Asciutto, crudo, efficace: è quanto basta per descrivere The Wrestler di Darren Aronofsky vincitore del Leone d’Oro alla 65ª Mostra del cinema di Venezia. Nel cast Mickey Rourke, Marisa Tomei e Evan Rachel Wood.
Distribuzione Lucky Red
La trama di The Wrestler
Alla fine degli anni ottanta il wrestler professionista Robin Ramzinski, noto con il nome d’arte di Randy “The Ram” Robinson, è al culmine della carriera, dopo aver sconfitto in un match memorabile per il wrestling il suo acerrimo avversario, l’Ayatollah. Anni dopo tira avanti esibendosi per i fan del wrestling nelle palestre dei licei e nelle comunità del New Jersey. Ridotto in povertà, separato dalla moglie, allontanatosi dalla figlia Stephanie ed incapace di sostenere un qualsiasi vero rapporto umano, Randy vive per il brivido dello show, per l’adrenalina del combattimento e per l’adorazione dei fan. (trama ufficiale).
Recensione
Mdp a spalla, piani-sequenza, qualche isolato jump-cut (salto nel montaggio) e una fotografia ruvida e sgranata costruiscono l’architettura essenziale ma compatta di questa pellicola in cui Mickey Rourke giganteggia incontrastato.

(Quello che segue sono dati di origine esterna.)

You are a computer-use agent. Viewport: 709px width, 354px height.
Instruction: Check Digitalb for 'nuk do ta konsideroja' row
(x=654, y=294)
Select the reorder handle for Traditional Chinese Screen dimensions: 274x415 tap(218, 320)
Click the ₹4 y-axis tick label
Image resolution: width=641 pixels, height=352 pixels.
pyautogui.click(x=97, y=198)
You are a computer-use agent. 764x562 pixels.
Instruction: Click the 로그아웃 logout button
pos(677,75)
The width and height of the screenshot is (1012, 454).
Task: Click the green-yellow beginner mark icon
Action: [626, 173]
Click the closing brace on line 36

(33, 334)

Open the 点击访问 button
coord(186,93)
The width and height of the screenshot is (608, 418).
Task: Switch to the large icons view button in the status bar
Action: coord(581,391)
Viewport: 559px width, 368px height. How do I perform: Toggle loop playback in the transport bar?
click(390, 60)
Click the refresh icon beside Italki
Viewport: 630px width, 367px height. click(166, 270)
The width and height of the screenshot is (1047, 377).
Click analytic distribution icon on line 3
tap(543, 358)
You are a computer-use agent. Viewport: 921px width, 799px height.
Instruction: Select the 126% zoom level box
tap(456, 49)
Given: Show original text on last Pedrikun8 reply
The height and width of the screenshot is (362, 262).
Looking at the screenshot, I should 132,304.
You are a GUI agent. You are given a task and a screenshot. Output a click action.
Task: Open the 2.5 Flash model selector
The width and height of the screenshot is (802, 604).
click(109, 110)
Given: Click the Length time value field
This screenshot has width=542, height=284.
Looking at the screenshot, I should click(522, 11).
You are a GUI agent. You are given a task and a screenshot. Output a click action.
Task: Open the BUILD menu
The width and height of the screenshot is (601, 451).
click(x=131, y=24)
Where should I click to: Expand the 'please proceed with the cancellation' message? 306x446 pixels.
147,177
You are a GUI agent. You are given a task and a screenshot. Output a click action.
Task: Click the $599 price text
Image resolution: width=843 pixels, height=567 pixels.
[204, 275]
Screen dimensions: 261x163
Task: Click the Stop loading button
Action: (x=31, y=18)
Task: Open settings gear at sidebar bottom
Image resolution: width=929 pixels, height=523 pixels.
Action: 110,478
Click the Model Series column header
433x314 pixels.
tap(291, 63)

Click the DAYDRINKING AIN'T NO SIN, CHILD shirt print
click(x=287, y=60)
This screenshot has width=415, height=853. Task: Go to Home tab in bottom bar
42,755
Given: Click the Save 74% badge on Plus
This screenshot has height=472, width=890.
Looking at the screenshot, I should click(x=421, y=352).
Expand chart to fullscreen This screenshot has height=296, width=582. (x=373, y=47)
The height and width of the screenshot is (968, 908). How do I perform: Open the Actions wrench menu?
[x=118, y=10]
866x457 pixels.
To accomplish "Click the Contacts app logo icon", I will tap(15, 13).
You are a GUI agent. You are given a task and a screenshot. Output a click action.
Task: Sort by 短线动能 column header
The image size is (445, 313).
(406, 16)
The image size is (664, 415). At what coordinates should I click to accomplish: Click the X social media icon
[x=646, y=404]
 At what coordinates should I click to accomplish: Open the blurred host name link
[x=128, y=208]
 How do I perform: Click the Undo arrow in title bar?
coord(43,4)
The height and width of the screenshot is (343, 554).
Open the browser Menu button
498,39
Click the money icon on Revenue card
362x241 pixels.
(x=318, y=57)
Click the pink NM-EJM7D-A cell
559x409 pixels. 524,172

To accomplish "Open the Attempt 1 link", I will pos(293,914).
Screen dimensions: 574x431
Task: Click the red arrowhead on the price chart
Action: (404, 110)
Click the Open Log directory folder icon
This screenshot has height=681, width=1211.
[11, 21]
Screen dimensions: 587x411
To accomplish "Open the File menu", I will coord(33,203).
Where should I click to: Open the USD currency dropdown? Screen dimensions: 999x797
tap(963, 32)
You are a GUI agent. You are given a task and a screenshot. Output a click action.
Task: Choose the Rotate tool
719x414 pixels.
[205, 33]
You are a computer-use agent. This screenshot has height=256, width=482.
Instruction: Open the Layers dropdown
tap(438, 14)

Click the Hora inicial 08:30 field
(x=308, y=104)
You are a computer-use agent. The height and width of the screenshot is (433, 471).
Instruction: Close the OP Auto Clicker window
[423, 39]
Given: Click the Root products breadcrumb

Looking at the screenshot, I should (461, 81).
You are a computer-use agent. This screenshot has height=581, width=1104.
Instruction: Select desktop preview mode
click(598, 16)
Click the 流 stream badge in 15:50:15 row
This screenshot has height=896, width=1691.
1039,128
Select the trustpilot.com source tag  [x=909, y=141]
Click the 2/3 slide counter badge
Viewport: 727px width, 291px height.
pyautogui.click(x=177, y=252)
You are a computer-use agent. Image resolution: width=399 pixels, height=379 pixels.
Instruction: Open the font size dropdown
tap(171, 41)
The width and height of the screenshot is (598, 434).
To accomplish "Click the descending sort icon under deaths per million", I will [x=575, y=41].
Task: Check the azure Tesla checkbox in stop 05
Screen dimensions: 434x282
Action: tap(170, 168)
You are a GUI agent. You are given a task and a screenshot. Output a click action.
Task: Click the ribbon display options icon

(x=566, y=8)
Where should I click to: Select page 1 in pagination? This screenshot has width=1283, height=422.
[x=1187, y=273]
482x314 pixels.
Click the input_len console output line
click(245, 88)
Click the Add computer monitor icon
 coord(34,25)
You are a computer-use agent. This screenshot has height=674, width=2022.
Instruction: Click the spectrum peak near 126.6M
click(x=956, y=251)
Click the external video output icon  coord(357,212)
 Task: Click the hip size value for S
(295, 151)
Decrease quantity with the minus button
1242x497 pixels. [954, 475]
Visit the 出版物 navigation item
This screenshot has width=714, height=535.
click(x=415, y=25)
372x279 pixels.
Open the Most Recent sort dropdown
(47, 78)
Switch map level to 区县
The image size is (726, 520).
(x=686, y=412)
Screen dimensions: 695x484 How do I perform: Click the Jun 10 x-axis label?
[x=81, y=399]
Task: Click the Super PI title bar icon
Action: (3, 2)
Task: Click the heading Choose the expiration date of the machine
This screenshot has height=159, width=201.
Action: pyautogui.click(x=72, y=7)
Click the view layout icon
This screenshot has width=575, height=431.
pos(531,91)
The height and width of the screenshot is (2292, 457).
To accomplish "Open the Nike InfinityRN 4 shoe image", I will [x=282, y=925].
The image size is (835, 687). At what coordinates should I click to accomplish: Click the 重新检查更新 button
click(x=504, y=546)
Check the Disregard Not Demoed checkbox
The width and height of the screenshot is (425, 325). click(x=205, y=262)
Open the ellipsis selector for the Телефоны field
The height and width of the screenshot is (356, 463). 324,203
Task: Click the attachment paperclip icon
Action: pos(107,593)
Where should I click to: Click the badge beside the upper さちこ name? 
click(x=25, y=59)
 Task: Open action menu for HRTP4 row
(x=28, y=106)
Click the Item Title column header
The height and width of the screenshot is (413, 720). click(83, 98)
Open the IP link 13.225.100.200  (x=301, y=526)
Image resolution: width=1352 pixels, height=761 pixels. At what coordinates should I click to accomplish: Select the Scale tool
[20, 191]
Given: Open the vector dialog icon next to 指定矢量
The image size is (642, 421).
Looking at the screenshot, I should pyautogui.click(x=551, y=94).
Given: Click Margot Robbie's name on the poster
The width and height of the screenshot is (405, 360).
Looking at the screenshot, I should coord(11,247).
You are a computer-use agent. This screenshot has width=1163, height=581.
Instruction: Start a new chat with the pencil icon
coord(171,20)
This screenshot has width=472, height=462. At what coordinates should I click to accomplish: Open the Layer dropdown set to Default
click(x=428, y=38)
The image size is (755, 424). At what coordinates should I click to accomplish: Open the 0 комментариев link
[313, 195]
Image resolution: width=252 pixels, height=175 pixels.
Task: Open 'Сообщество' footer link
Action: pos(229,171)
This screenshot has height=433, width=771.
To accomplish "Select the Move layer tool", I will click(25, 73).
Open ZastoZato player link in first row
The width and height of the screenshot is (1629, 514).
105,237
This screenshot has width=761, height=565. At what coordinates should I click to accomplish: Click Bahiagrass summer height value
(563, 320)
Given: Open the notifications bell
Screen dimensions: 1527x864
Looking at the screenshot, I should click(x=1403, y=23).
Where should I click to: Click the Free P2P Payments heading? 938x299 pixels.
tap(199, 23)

Il sogno americano è infranto e il vento del fallimento spazzano via le ultime carcasse dell’edonismo reaganiano.
Gli antieroi, oramai divenuti i protagonisti assoluti di una cospicua fetta della cinematografia a stelle e strisce, rivelano il lato oscuro della luna. Si perde, finalmente. Ma non si smette di combattere, fino all’ultimo respiro. Il vero “loser” non è più chi fallisce, ma chi non ha mai provato a tracciare il proprio cammino.
Una certa iconografia cristologica intesse la figura di questo tenace lottatore che, nonostante una grave cardiopatia, non vuole, né può sottrarsi ad un fatale destino. Dopo un incontro particolarmente violento, la sua carne martoriata rievoca prepotentemente le torture subite dal Nazareno di Mel Gibson. Ma probabilmente l’accostamento più lusinghiero che si potrebbe azzardare è suggerito da quella nutrita schiera di “poveri cristi” che rimpinguarono le pellicole del primo Pasolini, quello epico e naturalmente catto-comunista.
The Wrestler: Ai margini
D’altronde tutta la messa in scena mostra un individuo che vive ai margini della middle-class statunitense e che, contemporaneamente, non ha alcuna coscienza politica. Insomma un sottoproletario che, anche in virtù di una complicata situazione familiare, sembra un degno epigono del Citti di Accattone.
La coltre di polvere, accumulata sotto i tappeti arabescati degli uffici asettici della Grande Mela, si libra libera nell’aria, come le ceneri di Ground Zero, intossicando i polmoni di coloro che non ne sospettavano nemmeno l’esistenza.
Nessuno meglio di Rourke poteva interpretare il ruolo di questo personaggio solo, segnato dal tempo, dimenticato.
Rourke non vinse, ma Wenders, presidente della giuria a Venezia, dopo aver reso note le premiazioni relative alle migliori performance attoriali maschili, alluse, neanche troppo velatamente, alla superiorità della prestazione di Rourke rispetto a quella di Silvio Orlando. Ai posteri la sentenza.
Diceva Beckett:
“Ho sempre tentato. Ho sempre fallito. Non discutere. Prova ancora. Fallisci ancora. Fallisci meglio.”